Brooklyn - Nearly a year ago a Village Improvement Society was organized in our town, which has been the means of removing some unsightly fences, and encouraged several residents to improve their property by painting buildings and giving better care to lawns and shrubbery. Last fall, through their efforts, about a dozen street lamps were set up and a man was engaged to fill and clean them. But it is a matter to be regretted that persons who agreed to light these lamps on dark or moonless nights do not attend to it with regularity. Consequently our streets are often without sufficient light on cloudy nights. We hope the Society will remind people of their duty, and that in the coming summer they may secure still further village improvements.
South Montrose - J.B. Sheen recently received a pair of richly bred Berkshire pigs from the Aldoro Farm at Rosston, Pa. They bear the aristocratic names of the Duke and Earl of Montrose.
Montrose - The Misses O'Neill have taken possession of the Wm. M. Post house, South Main Street, and will open it to summer boarders. It is a fine place for that. AND A.E. Badgely and little daughter, of Binghamton, were in town Friday. Mr. Badgely has the contract for the erection of the Historical building in Montrose and is preparing to push the work. He is sure to complete the building within the contract time--by August--and it will be a beauty.
Jail Break - While the two prisoners in the jail were in the jail yard for exercise Sunday, Walter Brugler affected his escape, at evening. As near as we can learn, he took a board he found in the yard, took it up to his cell, which was about even with the top of the jail yard wall, and some six feet from the wall. Then he took the bed blankets, torn into strips, tied together, thus making a sort of rope, one end of which he fastened at his cell window. He then went back down into the yard, climbed up the top to the board mentioned, walked on to the top of the wall with its upper end still fast, put the rope down the outside of the wall, slid down it and dropped to the ground outside the wall, and to--freedom. Brugler was to have been tried next week for the robbery of Cooley & Son's store, last summer. Sheriff Pritchard offered a reward of $50. It is reported that Brugler took breakfast at Charles Mead's near Heart Lake, Monday morning.

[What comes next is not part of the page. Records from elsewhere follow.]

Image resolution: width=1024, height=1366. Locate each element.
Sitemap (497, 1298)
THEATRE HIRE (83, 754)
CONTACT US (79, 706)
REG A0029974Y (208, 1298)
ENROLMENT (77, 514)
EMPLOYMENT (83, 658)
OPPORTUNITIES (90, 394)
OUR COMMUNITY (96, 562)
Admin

Heart Lake - Several from here attended the April Fool social at New Milford Monday evening and all report a very pleasant time and thanks to Carl and Guy for taking the loads.
Fairdale - A few days ago while B.A. Risley was trying to catch a pig, he struck his hand on a rusty spike, making a bad wound, but by prompt treatment the poison was taken out and it soon healed.
Harford - In connection with the medicine show held at the Odd Fellows Hall last week the largest number of votes and prizes were awarded as follows: Miss Myrtie Forsyth, the most popular young lady in Harford, and the little daughter of Lenn Brainard, the finest baby
News Brief: The "honk-honk" of the automobile is a welcome sound after the long and tedious winter.